### What the exercise asks
After locating the line that contains "The height and width of the screenshot is (766, 756).", quote it and all lines after it through the end of the entries, and nothing more. Pictures stay out.

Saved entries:
BEGIN
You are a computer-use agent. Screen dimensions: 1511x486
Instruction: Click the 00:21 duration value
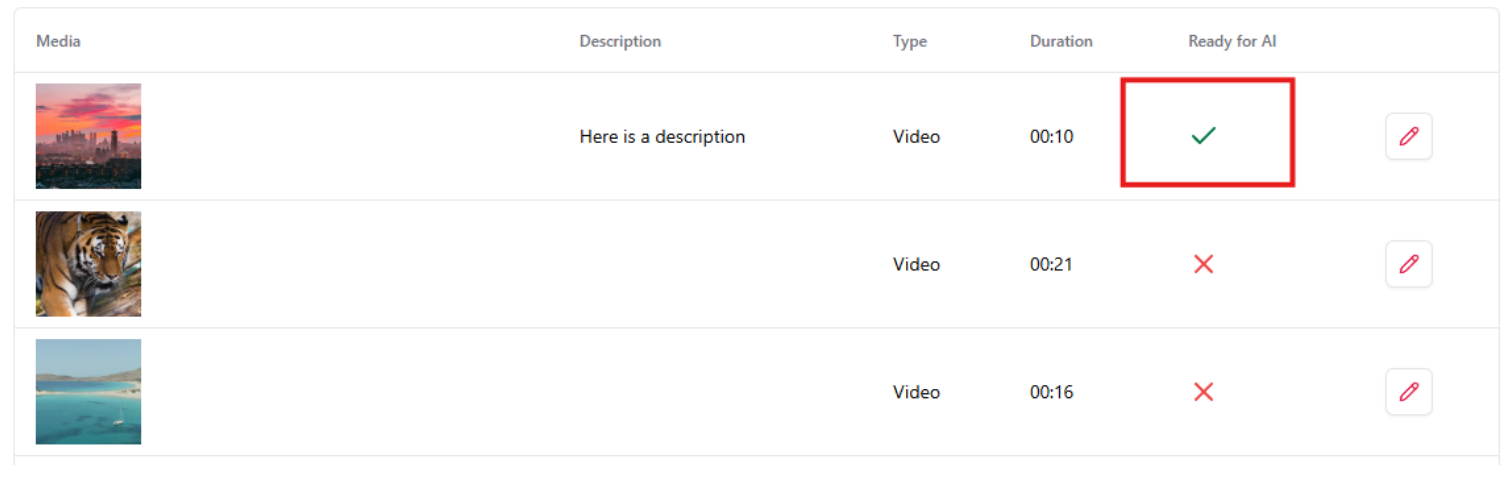(x=1052, y=264)
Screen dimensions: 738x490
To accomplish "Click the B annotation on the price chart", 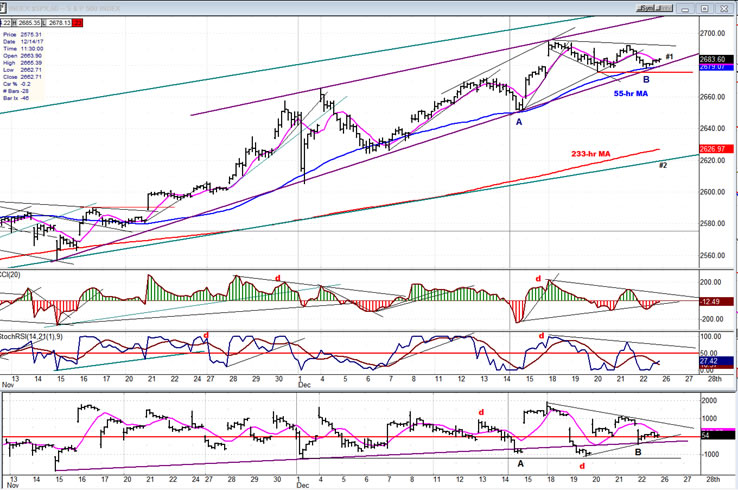I will tap(646, 80).
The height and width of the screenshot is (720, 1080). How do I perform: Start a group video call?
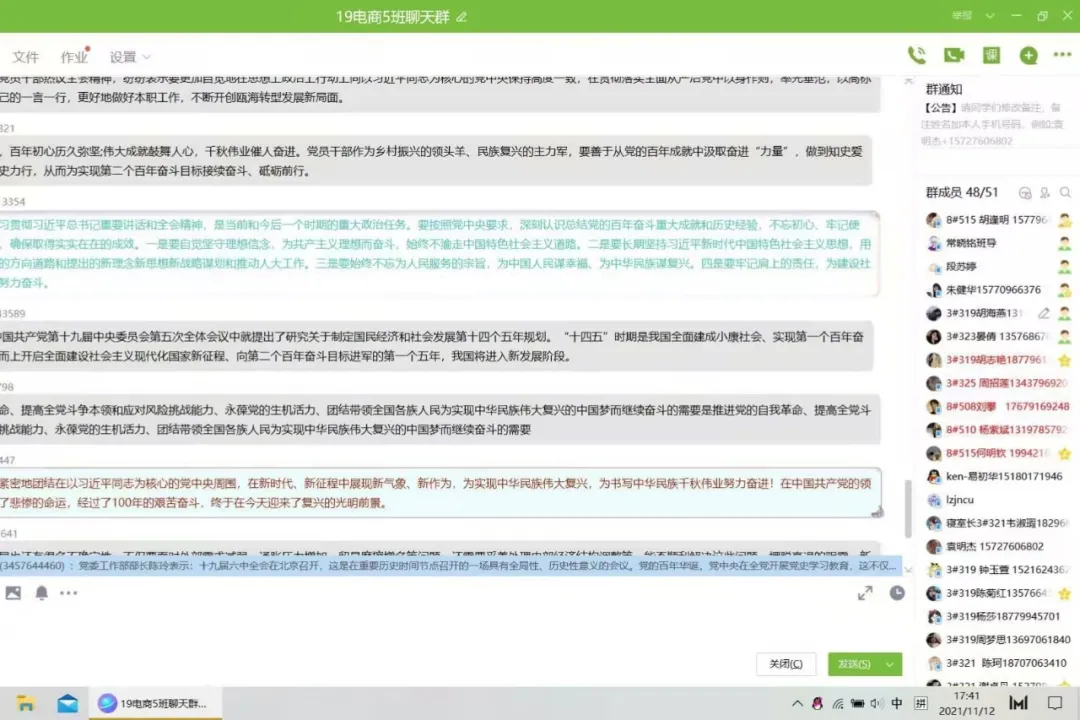tap(953, 56)
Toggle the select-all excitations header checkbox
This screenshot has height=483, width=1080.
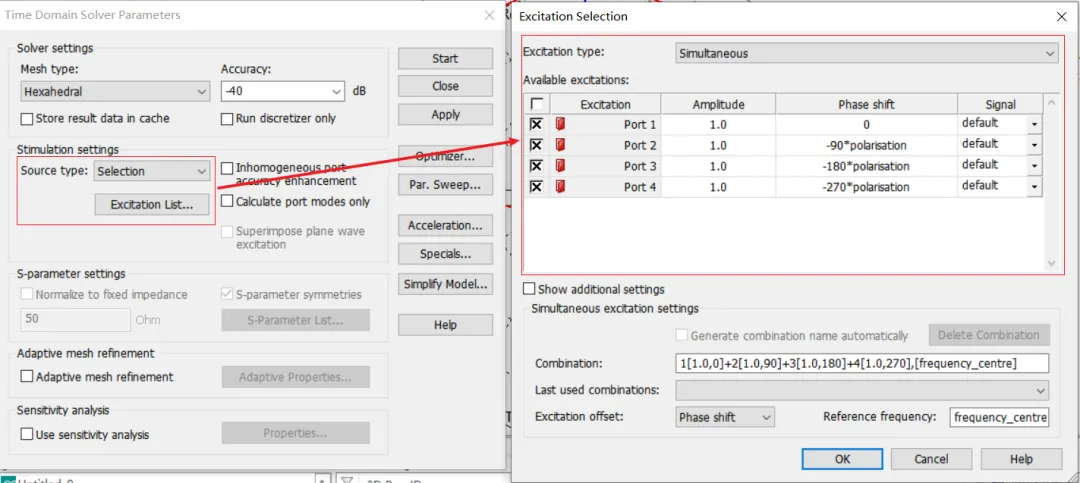[537, 104]
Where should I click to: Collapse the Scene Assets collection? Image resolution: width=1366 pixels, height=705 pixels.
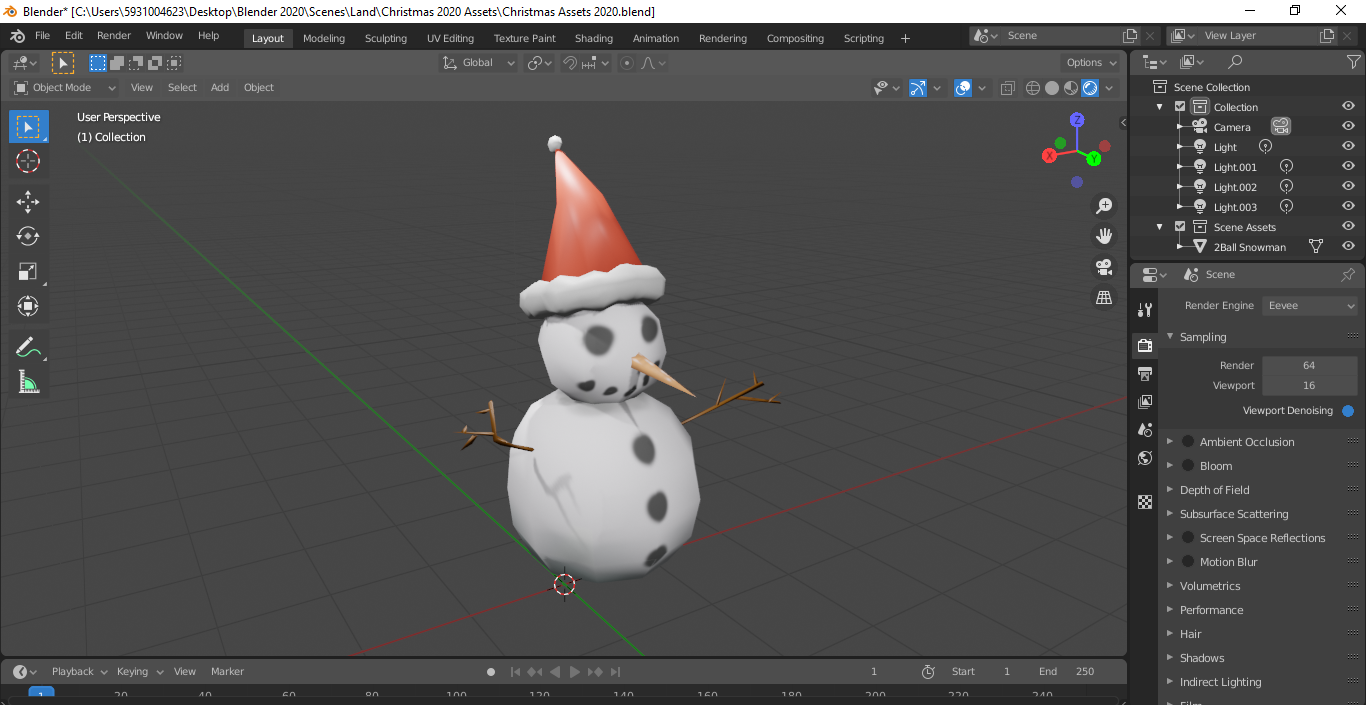[1158, 226]
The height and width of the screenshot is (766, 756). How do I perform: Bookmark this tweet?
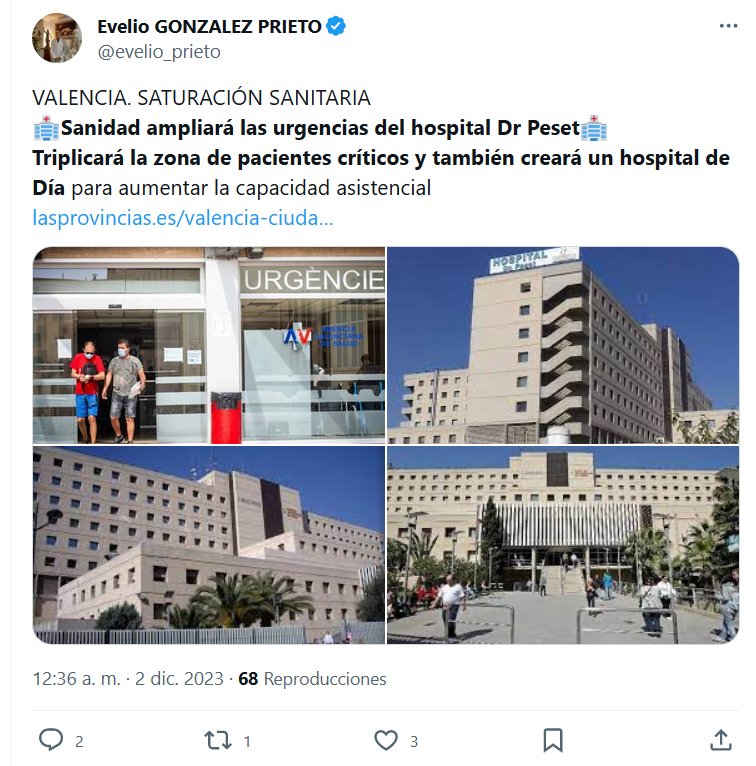click(x=553, y=740)
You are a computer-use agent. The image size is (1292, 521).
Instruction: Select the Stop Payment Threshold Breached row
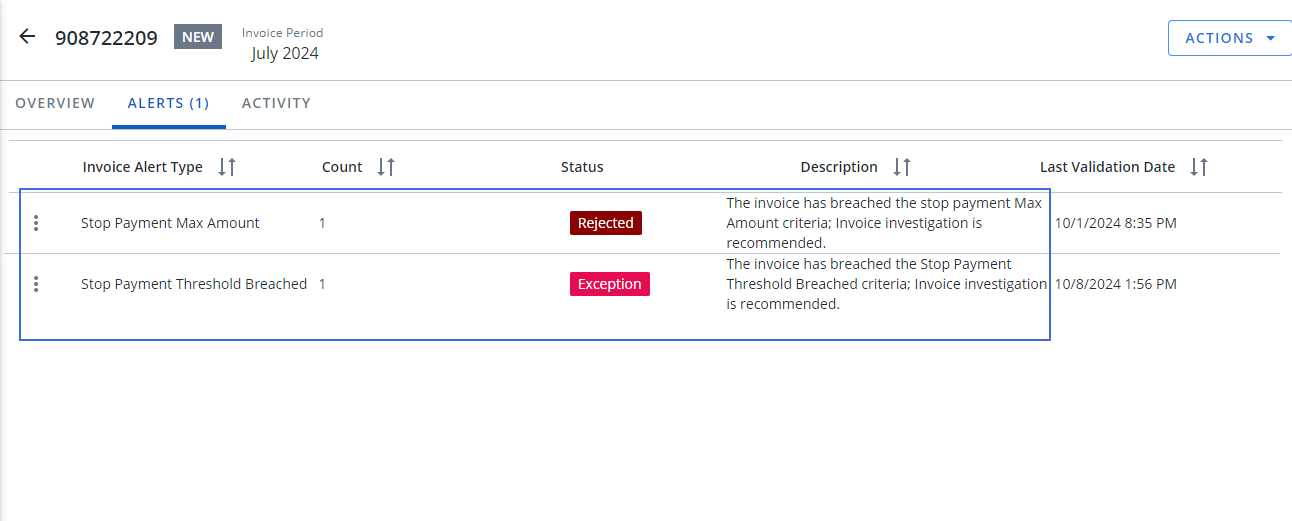pos(194,284)
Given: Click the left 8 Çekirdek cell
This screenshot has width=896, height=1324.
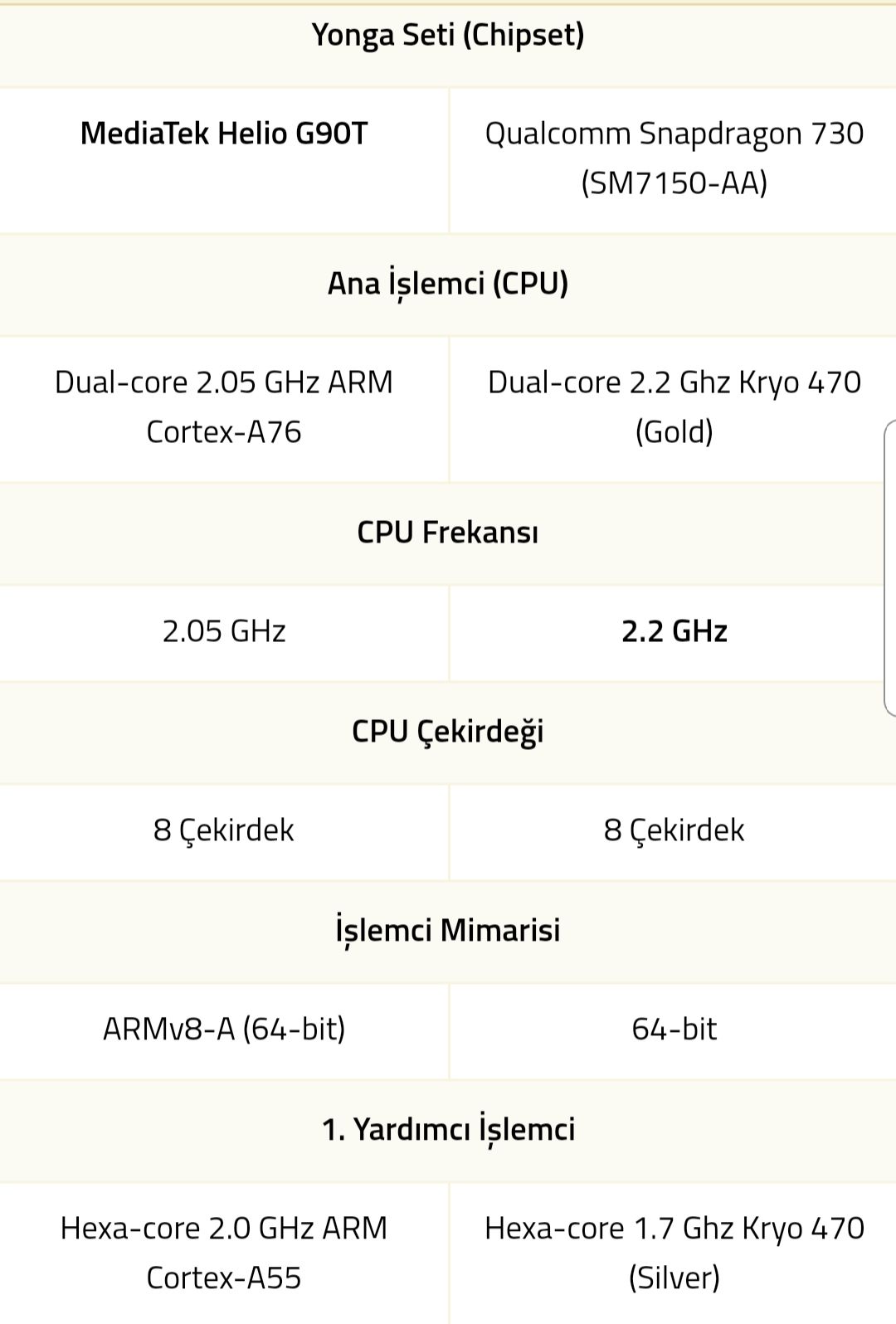Looking at the screenshot, I should pos(224,830).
END
### Written solution
The height and width of the screenshot is (766, 756). How do I perform: Bookmark this tweet?
click(x=553, y=740)
You are a computer-use agent. The image size is (1292, 521).
Instruction: Select the Stop Payment Threshold Breached row
pos(194,284)
Given: Click the left 8 Çekirdek cell
This screenshot has width=896, height=1324.
Looking at the screenshot, I should pos(224,830).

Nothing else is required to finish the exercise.